NOTA PRETA
Por Mauro Viana
A militância antirracista enriquece as atividades acadêmicas uma vez que, nossa sociedade vive um tempo histórico de profundas transformações, nos modelos de convivência e coexistência de diversas culturas.
Essa afirmação combina com sua trajetória?
O ambiente acadêmico foi fundamental para que eu tomasse o ponto de partida de estudar e me observar. Mas sim, eu sempre me considerei uma pessoa antirracista, pela minha educação e pela forma como eu mesma me lia, talvez influenciada pelo mito da democracia racial brasileira. Embora minha pele seja clara, meus cabelos tendem ao crespo, então havia alguma ambiguidade. Cresci ouvindo apelidos como: “Tina Turner, Elba Ramalho, Bob Marley Loira, e mais pra frente, quando ela apareceu, muitas comparações a parecer a Vanessa da Matta. O que me fazia me ver como uma pessoa não branca.
A minha beleza, me diziam ser exótica, o que me direcionava a me identificar como mestiça, acreditando que isso exaltava as minhas ancestralidades. No entanto, ao adentrar a universidade, esse conceito começou a ser desafiado. Em 2017, ao utilizar o termo “mestiça”, fui não apenas confrontada com a complexidade das minhas próprias identidades, como exposta de uma forma muito negativa;
O impacto desse acontecimento gerou um desconforto significativo. Essa vivência me fez perceber que o racismo não é apenas uma questão de atitudes individuais, mas uma estrutura sistêmica que permeia as instituições e as interações sociais. Esse episódio me levou a refletir muito mais profundamente sobre as tensões raciais e sobre como o racismo estrutural se manifesta de formas sutis, até mesmo em contextos acadêmicos e culturais.
A informação e educação antirracista, portanto, se torna essencial para que possamos compreender e combater as desigualdades raciais, não só em nossa prática diária, mas também nas dinâmicas sociais e acadêmicas, onde é crucial garantir a representação e o respeito à diversidade.

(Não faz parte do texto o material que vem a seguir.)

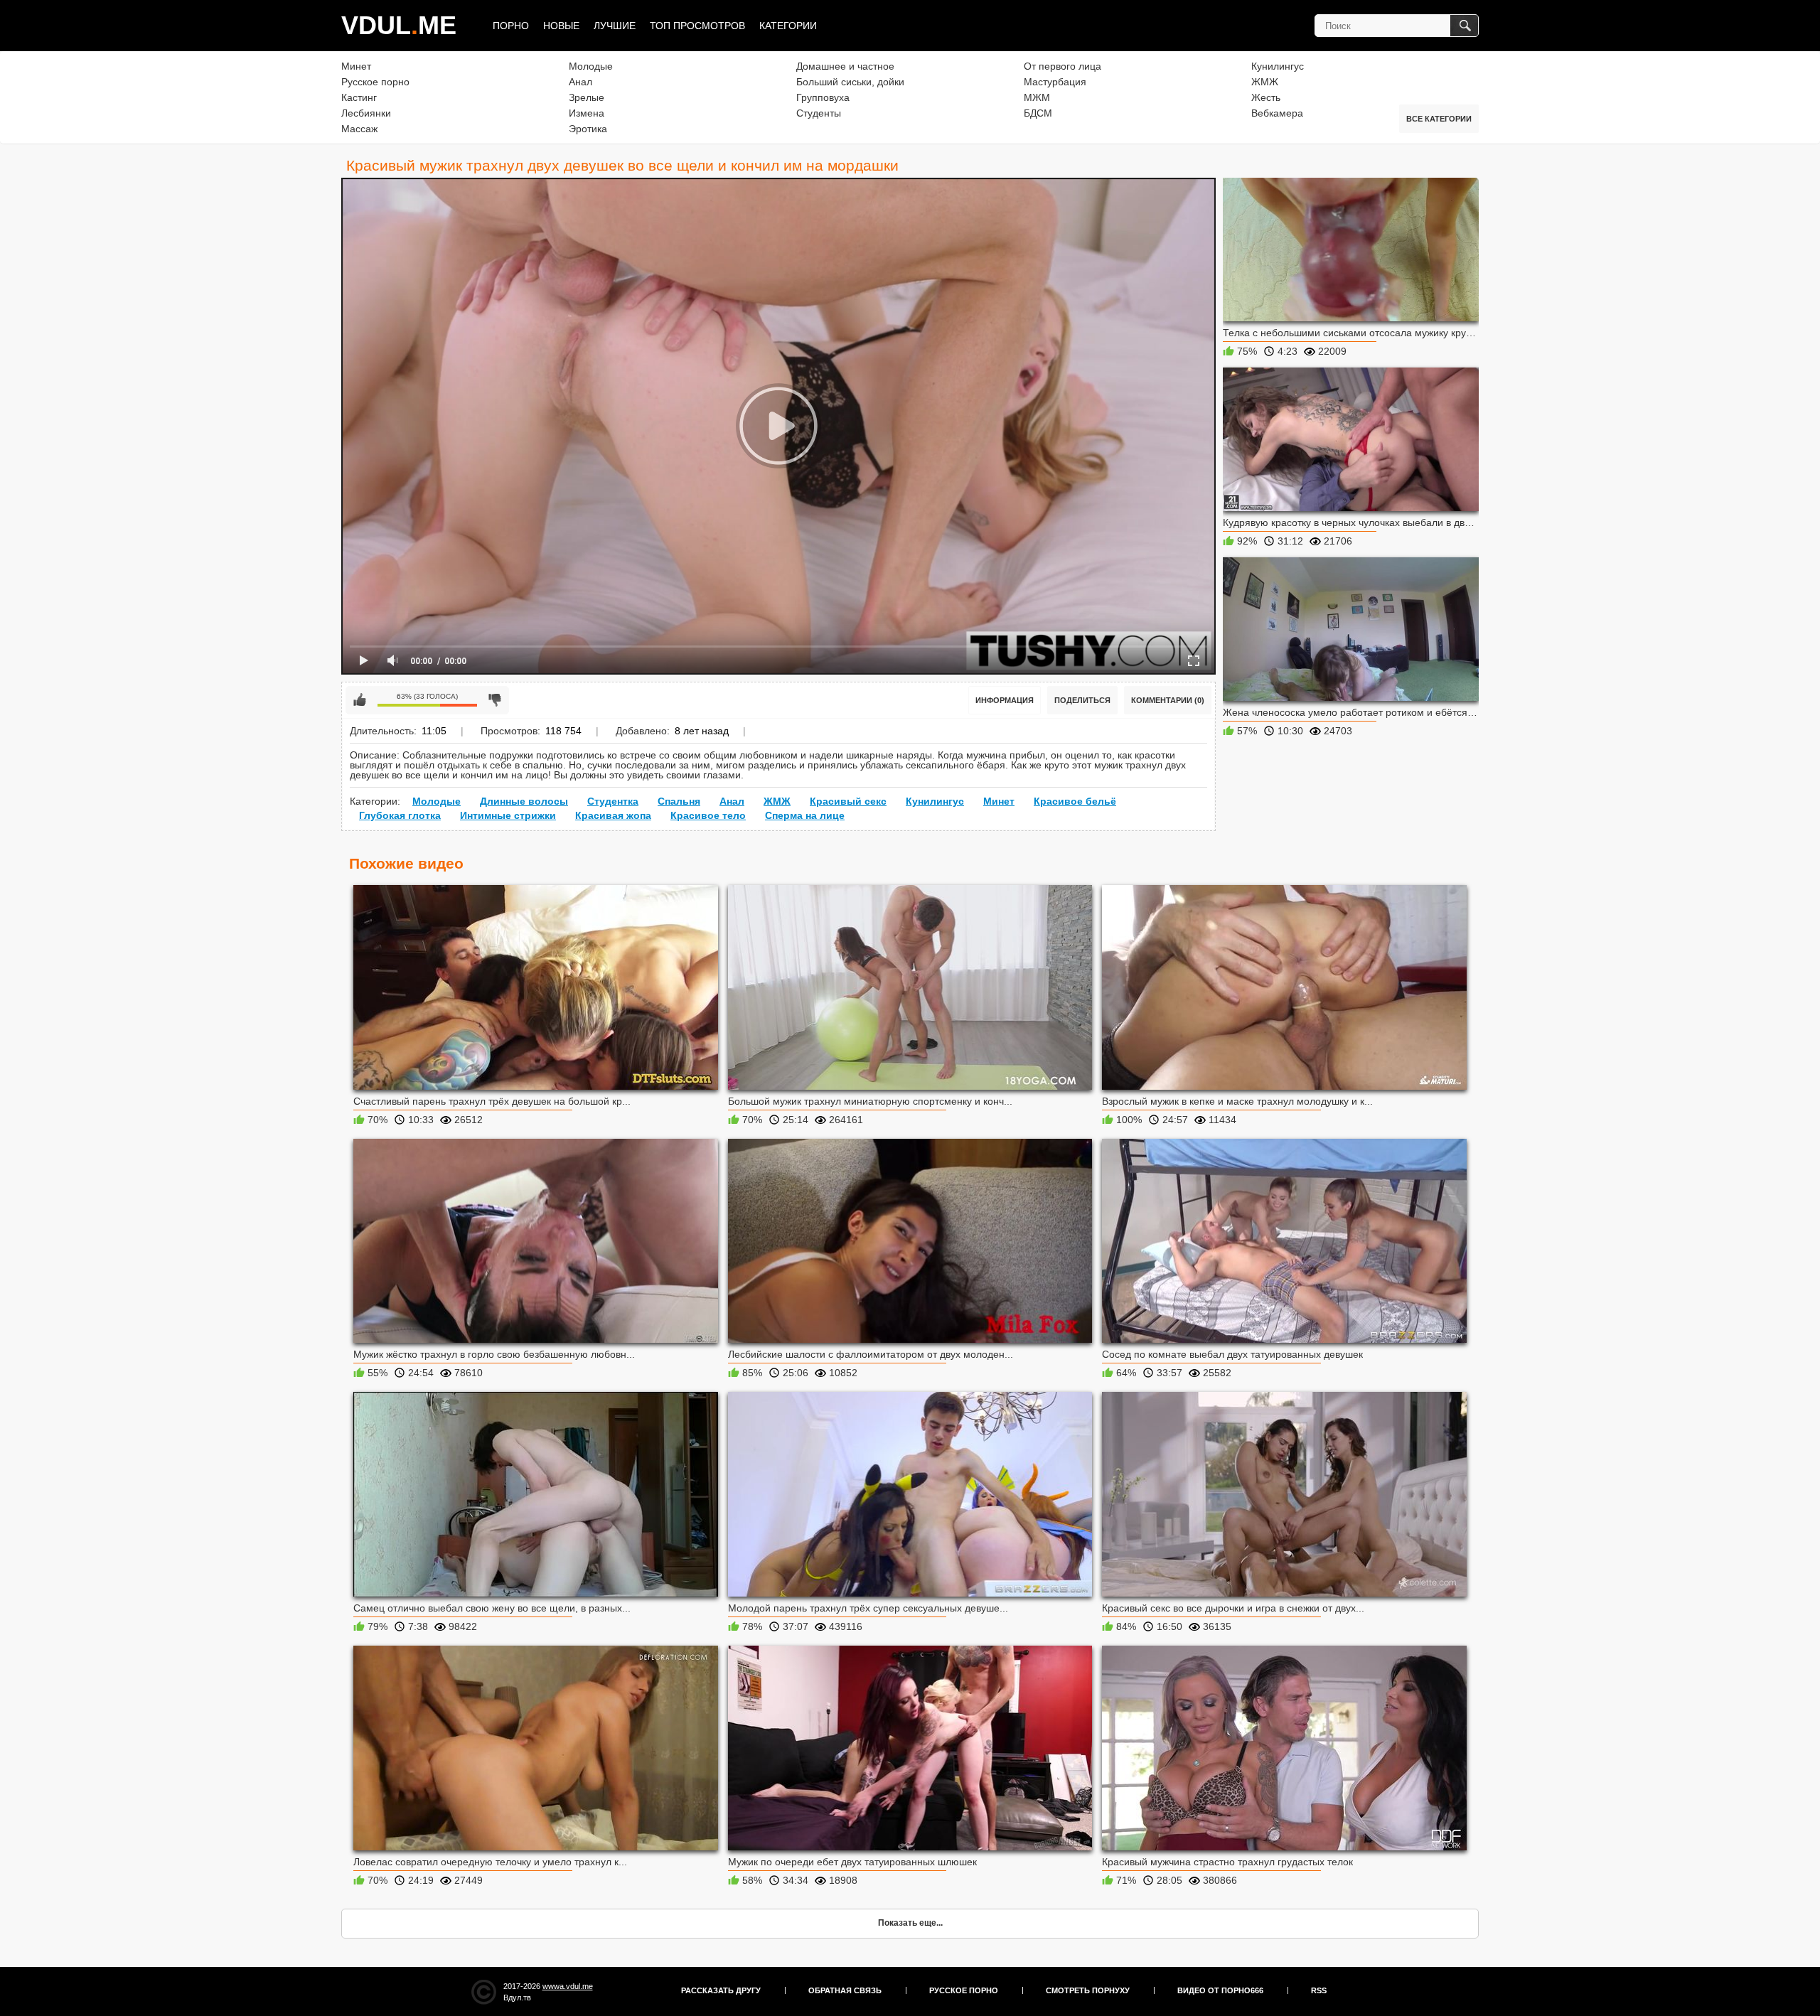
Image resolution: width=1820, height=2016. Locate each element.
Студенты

Nesse sentido, qual é sua frente de luta na Universidade Federal Fluminense?
As coisas aconteceram de forma gradual. Em 2017, me aliando à luta das mães, atendi ao chamado de uma mãe que buscava ajuda para reativar a rede de apoio na UFF. Juntamente com ela, começamos a organizar energias para fortalecer a luta, com a participação de diferentes ciclos de mães no Coletivo Mães da UFF. A Erica liderou o coletivo de 2017 até 2019, e eu de lá pra cá, mas quando ela saiu, percebi que seria muito difícil manter uma organização tão participativa, especialmente uma que dependesse de tantas mães sobrecarregadas para tomar decisões. E o que percebemos era que as que mais precisavam das ações, eram as que menos conseguiriam participar. Diante disso, transformamos o perfil Mães da UFF , que eu havia criado, em um informativo Mães da UFF e passamos a tomar iniciativas por meio do Núcleo Interseccional de Estudos da Maternidade (NIEM), que se tornou a produção das ações para as mães da UFF, organizada por um núcleo de trabalho pequeno que geria um grande grupo de whatsapp, que para fazer parte, basta ser mãe da UFF. Nesta época a primeira pesquisa sobre estudantes mães e suas necessidades na UFF.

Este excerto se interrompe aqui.